Le respect, la pierre angulaire
Le principal élément qui contribue à accentuer les tensions entre ArcelorMittal et les travailleurs selon M. Lemieux est le manque de respect de la compagnie à l’égard de ses employés qui sont considérés selon ce dernier comme de simples pions et ne sont pas consultés dans des décisions qui les concernent et qui sont prises à leurs dépens. « Les travailleurs veulent regagner le respect de l’employeur. Ils ne se sentent plus respectés. » Il y a aussi beaucoup de contrats accordés en sous-traitance et ça ne passe pas.
« Durant le blitz de négos, le conciliateur a recommandé la présence d’un décideur du côté patronal, le vice-président des ressources humaines a alors été appelé. Du côté syndical, c’est moi qui occupe ce poste. »

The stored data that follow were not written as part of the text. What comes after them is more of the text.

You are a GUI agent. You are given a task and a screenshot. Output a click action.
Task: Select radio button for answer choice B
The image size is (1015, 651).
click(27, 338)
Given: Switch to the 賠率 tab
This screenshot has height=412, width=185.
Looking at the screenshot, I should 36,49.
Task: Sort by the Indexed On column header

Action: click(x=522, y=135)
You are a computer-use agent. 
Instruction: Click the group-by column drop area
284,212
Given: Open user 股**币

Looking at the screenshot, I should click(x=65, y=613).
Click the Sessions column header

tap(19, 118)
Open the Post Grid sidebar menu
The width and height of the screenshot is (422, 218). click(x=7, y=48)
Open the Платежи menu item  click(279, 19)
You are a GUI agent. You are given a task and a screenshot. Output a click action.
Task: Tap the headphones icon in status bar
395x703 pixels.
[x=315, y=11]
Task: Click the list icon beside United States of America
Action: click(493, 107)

Selon le pilier syndical, une retraite fermée à Québec regroupant les différents intervenants a permis de faire certaines avancées au niveau du normatif (tous les volets non pécuniaires) notamment pour les vacances, mais les discussions ont accroché sur l’aspect financier. « Il y a encore des enjeux majeurs en suspens dont un écart important de 8 $ l’heure entre les travailleurs de la mine de Fire Lake et celle du Mont-Wright, les horaires de travail, le rattrapage, la prime du fer à laquelle certains travailleurs n’ont toujours pas droit et le fonds de pension. D’autres clauses notamment l’augmentation salariale et les assurances collectives ne sont pas encore réglées », expliquait ce dernier avant l’annonce de la minière de confier le rôle de négociateur à Lucien Bouchard, qui avait déjà occupé ce poste en 2005 à l’époque de la minière Québec Cartier.
Le gros canon
Le président et chef de la direction d’ArcelorMittal Exploitation Minière Canada, Pierre Lapointe, a commenté l’arrivée de l’ancien politicien dans l’arène : « Cette décision a été prise avec la ferme intention de se donner les moyens nécessaires pour conclure une entente satisfaisante pour les deux parties. » Une entente de principe a finalement été conclue à Montréal entre le syndicat des Métallos et le géant de l’acier. Les syndiqués devaient se prononcer sur le contenu de l’entente avant de choisir de l’entériner ou non, le 11 mai dernier.